Die Sachen stammen ausschließlich aus Spenden und von Entrümpelungen, sagt Elisabeth Mimra, vom Mistplatz o.ä. wird nichts geholt. "Die einen bringen etwas, weil sie ganz froh sind, dass sie es wiederverwertet wird. Und die anderen suchen etwas, das sie nicht haben oder sie finden bei uns die kuriosesten Dinge."
Die gespendeten Sachen werden vor Ort sortiert, gesäubert und repariert, meist von Menschen, die schon lange keine Arbeit mehr gefunden haben. Denn die zur Halle gehörenden Werkstätten sind ein sozialökonomisches Projekt, bei dem Frauen und Männer wieder in den Arbeitsmarkt integriert und qualifiziert werden. Das Sozialprojekt funktioniert aber nach zwei Seiten: Denn die Sachen werden teilweise wieder zu sehr günstigen Preisen verkauft. So können sich hier auch Menschen mit einem sehr geringen bis gar keinem Budget eine Wohnungseinrichtung oder den warmen Wintermantel leisten.
Irmi Wutscher
Das Publikum ist sehr durchmischt, sagt Zivildiener Severin: "Von ganz armen bis ganz reichen Leuten, sehr viele Sammler, man kann eigentlich gar nicht genau sagen, wer am ehesten kommt." Elisabeth Mimra bestätigt das, sie meint von AntiquitätenjägerInnen über Studierende, die ihre erste WG einrichten, bis zu MindestpensionistInnen sei alles dabei. Auch Filmleute suchen manchmal in den Carlas nach Requisiten.
Irmi Wutscher
Aus dieser Mischung ergeben sich auch immer wieder Herausforderungen, sagt Zivi Severin: "Die Leute hier haben eine ganz andere Einstellung, als wenn sie jetzt in den Möbelmarkt einkaufen gehen. Verhandlungen sind an der Tagesordnung, mit dem muss man lernen umzugehen."

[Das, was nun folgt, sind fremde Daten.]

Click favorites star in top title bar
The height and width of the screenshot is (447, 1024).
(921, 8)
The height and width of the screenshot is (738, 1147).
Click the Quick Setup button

Caritas Läden in ganz Österreich
Für alle BesucherInnen gilt: Einen besonderen Schatz hat jedeR schon mal in der Caritashalle gefunden:
"Es war eine Tortenplatte, ich glaube, das nennt man so. Die macht mich persönlich total glücklich, denn meine Mutter hatte so eine ähnlich, die wurde aber leider entsorgt. Jetzt ist die mein kleiner Schatz!"
"Ich habe das Glück gehabt, hier ein paar Grafiken zu Bekommen, von einem jetzt sehr geschätzten Kunstprofessor an der Universität von Warschau!"
"Ein Kaffeeservice! Von dem hatten wir nur fünf Teile und jetzt kann meine Mutti für neun Personen decken!"
"Das Spannende hier ist: Man weiß ja nie, was man kauft!"
"Ich finde die bereits beschriebenen Postkarten genial! Jedes einzelne Ding erzählt seine Geschichte!"